Luck and skill play a role in investment success

Business

For goal-oriented portfolios, it is better to invest in bank deposits where the maturity value is known

For goal-oriented portfolios, it is better to invest in bank deposits where the maturity value is known

A well-known dictionary defines happiness as “a force that brings good luck or bad luck”. Individuals typically attribute success to their abilities.

The behavior of attributing success to ability and failure to bad luck is called self-attribution bias. In this article, we discuss how such biases shape our attitude toward happiness in our personal finances.

success versus ability

If skill is all it takes to be successful, then why are so many not-so-skilled people rich and so many brilliant and skilled people have boring day jobs?

It is natural to attribute success to skill and hard work, and failure to laziness, especially when the latter relates to someone else. The fact is that happiness is an integral part of anyone’s success. You might get cocky if you suffer from self-attribution bias and take on more investment risk than required. Self-attribution bias also leads to hindsight bias.

This refers to our behavior of looking back at your decisions and believing that events were foreseeable. Hindsight bias might cause us to attribute a successful outcome to our ability to correctly predict the event.

The problem is that happiness has two sides.

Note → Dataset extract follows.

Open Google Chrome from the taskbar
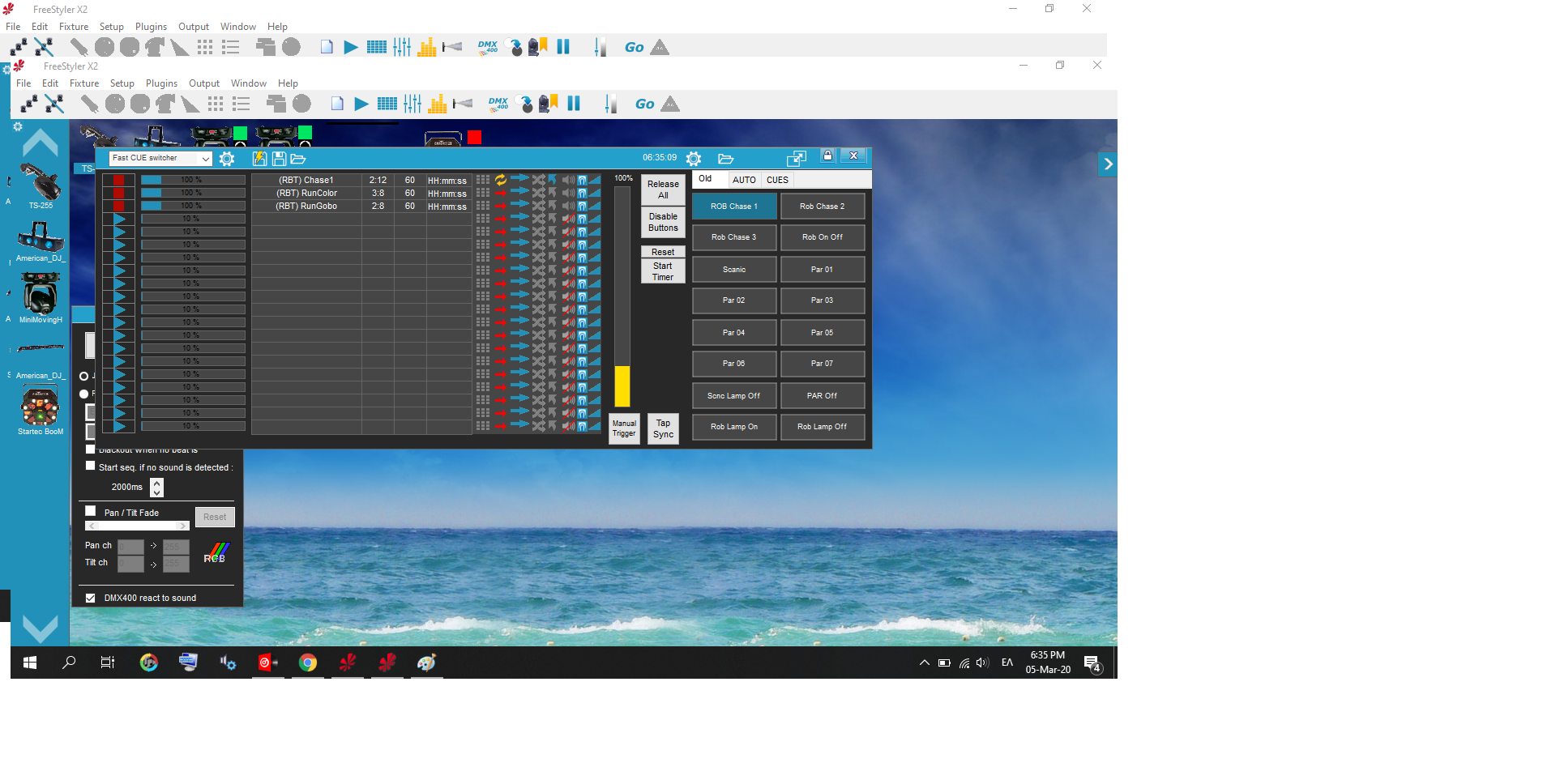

Risk is the possibility that your seemingly good decision may have an adverse future outcome (bad luck?).

Luck (often attributed to skill) is when a seemingly bad decision turns into a positive outcome. The point is that we rarely consider a decision bad when we experience a positive outcome. As a result, the role of luck in investing success is rarely acknowledged.

Customize investment calls

If you believe luck plays an important role in your personal finances, how should you adjust your investment decisions? Active funds are designed to generate positive alpha. So the investment performance of such a fund depends on two elements – the skill (and luck) of a portfolio manager and your skill (and luck) in choosing the right manager. This may explain why an active fund you select does not consistently generate positive alpha (excess returns a fund generates relative to its benchmark).

Passive funds are solely dependent on the performance of their reference index. The investment performance of such a fund depends on your luck that the market will perform well over the time horizon of your life goal – a factor to which you are exposed anyway since you cannot diversify the market risk. Your investment success therefore depends on the market result (both active and passive funds) and the performance of the fund manager (only active funds).

However, this in no way diminishes the importance of your ability to balance current lifestyle, save for the future and select investment products. However, despite your best efforts, if the portfolio manager’s bad luck coincides with the time horizon for your life goal, you may not be able to achieve your goal. From the above, passive funds seem to be better suited for a goal-based portfolio since you are only exposed to one factor of luck (market outcome).

Conclusion

Luck plays an important role when the outcome is uncertain. Some attribute such a result to chance. The point is that luck (or randomness) plays a less important role in your bank deposit investments compared to your stock investments. Why? Regardless of the small amount of credit risk you are exposed to, the maturity value of a cumulative deposit or a recurring deposit is known. That’s one of the reasons you need to invest in bank deposits for your goal-oriented portfolios.

Even those who acknowledge the role of luck in their investment success are likely to offer different explanations. Happiness can be explained with astrology, philosophy or spirituality, for example. Whatever your personal beliefs, remember that the outcome of your personal investment decisions depends on luck and skill. So acknowledge the role of luck (luck) and mitigate your self-ascription bias and hindsight bias. This could improve your financial well-being.

(The author offers training programs for individuals to manage their personal investments.)